I wish I had a dollar for every time I've heard a C-level executive say something to the effect that her or his organization's "most valuable assets walk out the door at the end of each day." Indeed they do. How effectively are they managed? In turn, how effectively do they manage the intellectual property entrusted to their care, especially now when organizations have become so "transparent" as they struggle to "navigate the tricky passages where the law and business of intellect assets converge? What we have in this volume is a wealth of information, observations, insights, and suggestions that can be of incalculable value to decision-makers as they make their way during that perilous journey.
Paul Goldstein carefully organizes and then presents his material within seven chapters, followed by a "Sources" section (Pages 209-231) for those who wish to obtain additional information about one or more issues addressed in a given chapter. As Goldstein points out, "In this book I will examine the most important forms of intellectual property, using legal studies to illustrate routes to success and failure in managing legal risk and extracting value from these assets. I will also shine a light on the underlying forces of change that make intellectual property so challenging as a business asset."
Goldstein is a professor at Stanford Law School and counsel to the Morrison & Foerster firm for which he works on intellectual property litigation and transactions for corporate clients throughout the world. Of special interest to me is his explanation of how and why technological change as well as shifting social and economic currents regularly disrupt the patent, copyright, trademark, and trade secrets that protect intellectual assets. Therein lies what he perceives to be a paradox: "without property rights these assets will be underproduced, but with property rights they will be underused" and thus deprive legislators and judges of "steady compass points" to guide their lawmaking.
He addresses questions such as these:
What are the most important forms of intellectual property?
Which "routes to success and failure in managing legal risk" should be carefully considered?
How to extract value from IP assets?
What are the underlying forces of change that make IP so challenging as a business asset?

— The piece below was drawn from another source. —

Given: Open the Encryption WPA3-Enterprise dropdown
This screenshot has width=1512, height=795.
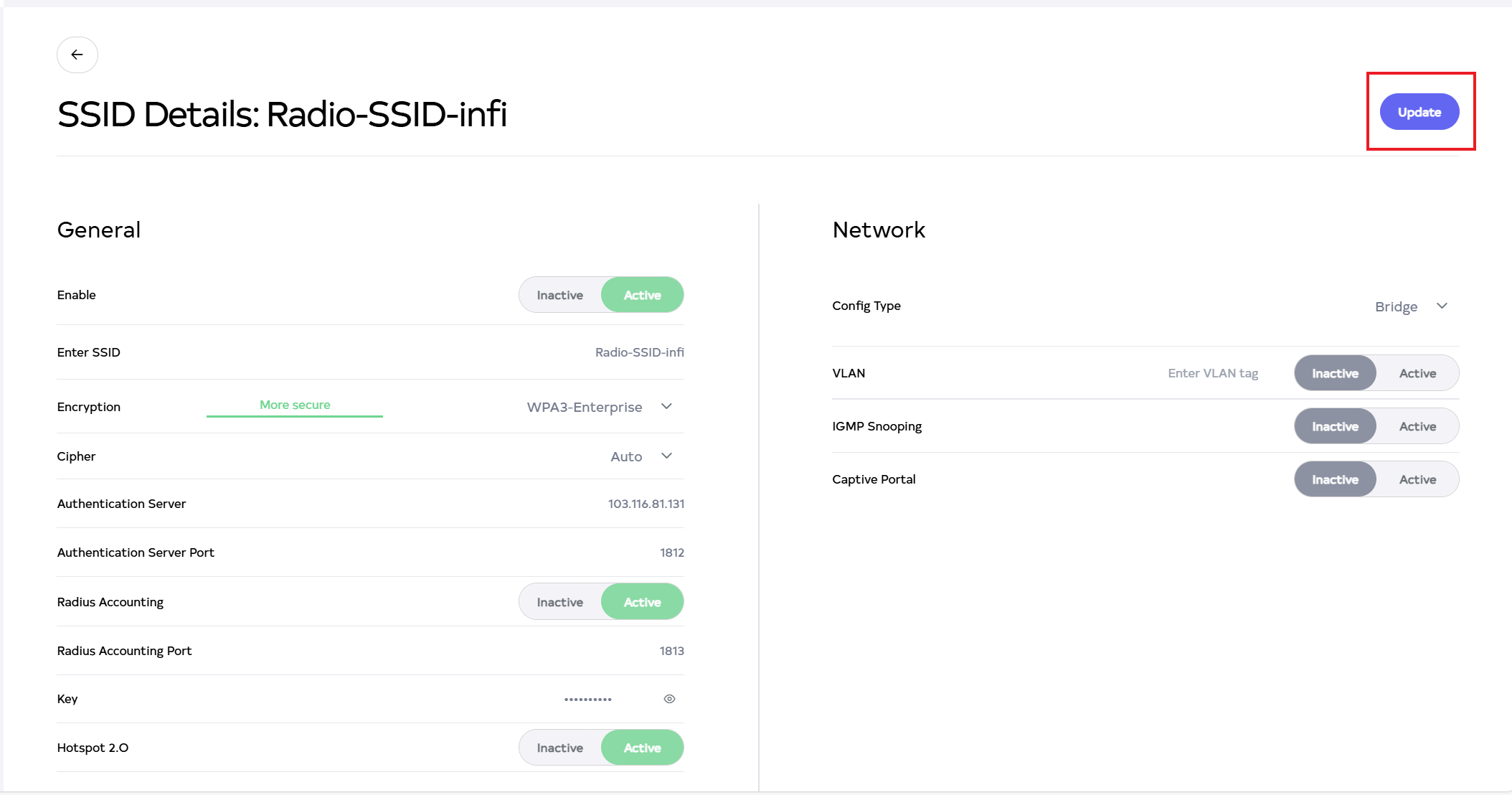Looking at the screenshot, I should pos(585,407).
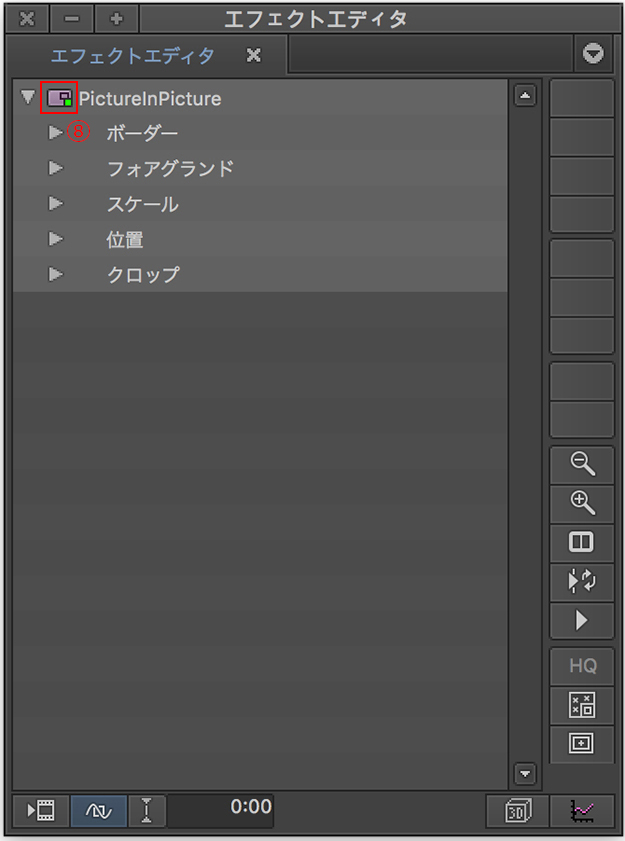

Why are the risks and rewards of intellectual assets no less manageable than those of other business activities?
Which management tools can be most helpful to managing intellectual assets?
As Goldstein explains in his Introduction, "The central lesson of this book is that every decision involving intellectual assets is ultimately a legal decision, and that every legal decision is at bottom a business decision. If intellectual property is economically too important to be left to lawyers, it is also too legally charged to be left to managers." They must work effectively together to ensure that all business decisions are legally sound and that all legal decisions support the given enterprise in terms of its objectives, strategy, and performance.
In February of 1859 in Jacksonville, Illinois, Abraham Lincoln delivered a "Lecture on Discoveries and Inventions" in which he noted that the U.S. Constitution includes a clause guaranteeing the "right" of inventors and authors to royalties for patents and copyrights. "Before then, any man might instantly use what another had invented; so that the inventor had no special advantage from his own invention." Lincoln then made a critically important point: "The patent system changed this; secured to the inventor, for a limited time, the exclusive use of his invention; and thereby added the fuel of interest to the fire of genius, in the discovery and protection of new and useful things." These thoughts were expressed almost 150 years ago.
I recalled Lincoln's lecture as I worked my way through Chapters 2-7 in which Goldstein rigorously examines issues concerning patents, copyrights, trademarks, trade secrets, intellectual assets on the Internet, and intellectual assets in international markets. What he offers in this volume (especially to C-level executives without formal training in law) is a remarkably thorough briefing on legal fundamentals (i.e. parameters, perils, relative advantages and disadvantages, and possible implications) at a time when there are so many trends in progress or emerging, notably increasing exploitation abroad of all forms of intellectual property as well as the decline of the ratio of U.S. receipts to payments. From Goldstein's perspective, these and other trends point to a single fact: " although the United States may not soon revert to its nineteenth-century status as a net importer of intellectual assets, the intellectual trade margins it enjoyed during the latter part of the twentieth-century will probably continue to decline in the twenty-first century. Thomas Friedman's shrewd generalization that `the world is flat' applies as directly to the production of intellectual goods as it does to other goods and services." For decision-makers who are now struggling to understand the "tough new realities" that could make or break their organizations, Paul Goldstein's brilliant book is a "must read."
Those who share my high regard for this volume are urged to check out Friedman's aforementioned book, The World Is Flat and Competing in a Flat World: Building Enterprises for a Borderless World co-authored by Victor K. Fung, William K. Fung, and Yoram (Jerry) Wind as well as Business Power: Creating New Wealth from IP Assets co-authored by Robert Shearer and other members of the National Knowledge & Intellectual Property Management Taskforce and Essential of Intellectual Property co-authored by Alexander Poltorak and Paul Lerner.